つまり、自分勝手な人だというイメージが付くのです。
相手に届く言葉で書く大切さを認識していない人に、面倒さを感じると言ってもいいでしょう。

 

一般論は記者も知っている

 

一般論から始めるのはやめましょう。
一般の人々が周知の事実(一般論)から始めるプレスリリースをたまに見かけます。
報道を担う記者にとって当たり前のことから読まされる苦痛を考えていません。
第一に時間の無駄。
一般論から読まされるということに対して、記者はバカにされたような感覚をもつこともあります。

 

私がコンサルで関わっている会社から出るプレスリリースが当初、必ず一般論から始まっていました。
私が「なぜ、このような書き方をするのですか」と聞くと、こんな答えが返ってきました。

 

「東京で学んだプレスリリース講座で教えられました」

 

一般論や世間の傾向からプレスリリースを書くのは間違いです。
東京のプレスリリース講座で教えられた方はおそらく、プレスリリースを瞬時に判断する立場にいなかったのです。
記者の気持ちや思考を理解していません。
記者はプレスリリースを30秒で判断しようと思っています。
そんな一般論を文頭から読まされる身にもなってください。
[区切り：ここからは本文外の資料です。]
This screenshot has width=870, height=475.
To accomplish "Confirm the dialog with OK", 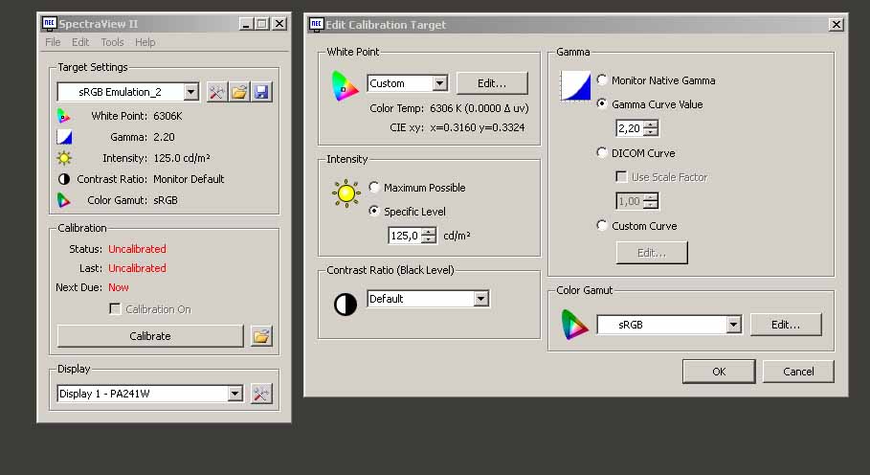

すべてがそんな感じなら、疲れますから。

 

ちなみに、東京で行われたプレスリリース講座の受講料は1回10万円ほど。
講師の名前も聞きました。
やはり、新聞やテレビなどの報道の出身者ではありませんでした。
記者の心理を考えることはとても大切です。

 

メディア掲載実績を書いてはいけない

 

〇〇新聞で取り上げられました。
TVの〇〇で放送されました。

 

まれにですが、そんな一文が入ったプレスリリースが届く場合があります。
これも、プレスリリースが「記者だけを相手にする文書」だという意識の欠如です。
プレスリリースはチラシやフライヤーではありません。消費者ではないのです。
特にPR会社から発行されるプレスリリースにこうした表現が目立ちます。
受け取った記者がどう思うか考えてください。

 

それなら〇〇新聞でこれからも扱ってもらえばいいじゃないか。
〇〇TVだけにこのプレスリリースを送ればいいじゃないか。
すでに取り上げられた商品やサービスにニュース性などないじゃないか。

 

プレスリリースはA4サイズの用紙1枚で取材を依頼する用紙です。
無駄な表現を避け、分かりやすく書いてくださいね。